EXCERPTED TEXT —
Filed under: Domestic Violence,Gender Politics,General,Law & Courts — Ministry of Men's Affairs @ 3:24 pm Fri 30th August 2013

FYI, our letter to Hon Anne Tolley regarding her Radio NZ interview on 16 May 2013, that can be heard here.

It’s incredible how complacent kiwis are about government removal of civil rights and fair treatment. We believe western governments including New Zealand are preparing for major repression of their populations and are awarding themselves more and more powers and laws for this purpose. Regardless, Tolley’s proposal will impact almost exclusively on men and we need to pay attention to this development.

MMA
MINISTRY OF MEN’S AFFAIRS
MINITATANGA MO NGA TANE
A Community Group because successive governments have failed to respect the voice and welfare of New Zealand men

PO Box 13130
Tauranga 3141
[email protected]

30 August 2013

Hon Anne Tolley
Minister of Police
Parliament Office
Private Bag 18888
Parliament Buildings
Wellington 6160

Dear Ms Tolley

Re: Interview on Radio NZ’s ‘Nine to Noon’ programme on 16 May 2013 concerning GPS tracking of Protection Order respondents.

GIVEN TASK —
Continue the letter to the Minister of Police about GPS tracking of Protection Order respondents, starting after its subject line.

RECORDED DATA —
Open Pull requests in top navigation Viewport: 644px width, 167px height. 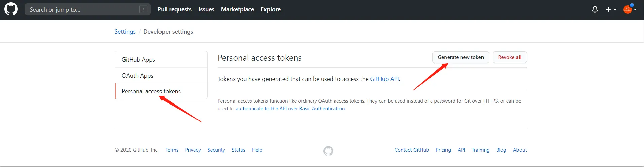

...

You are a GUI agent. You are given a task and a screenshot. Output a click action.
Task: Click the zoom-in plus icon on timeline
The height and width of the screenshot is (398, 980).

---

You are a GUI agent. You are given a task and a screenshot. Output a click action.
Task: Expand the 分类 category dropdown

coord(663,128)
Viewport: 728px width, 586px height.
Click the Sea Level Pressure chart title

REPLY —
On the basis of your interview we are concerned about your true motives and intentions. At the end of this letter outlining our concerns we put a number of questions to you that we would like answers to.

We have serious concerns about a number of statements you made in this interview:

Ms Tolley: “…I’ve had a couple of really tragic cases in Gisborne where people, the the the women concerned have done everything that they possibly could to stay away from these, these animals and um they’re still hunted down and, you know, anything that we can do in a very complex situation we, you know we should be taking every effort.”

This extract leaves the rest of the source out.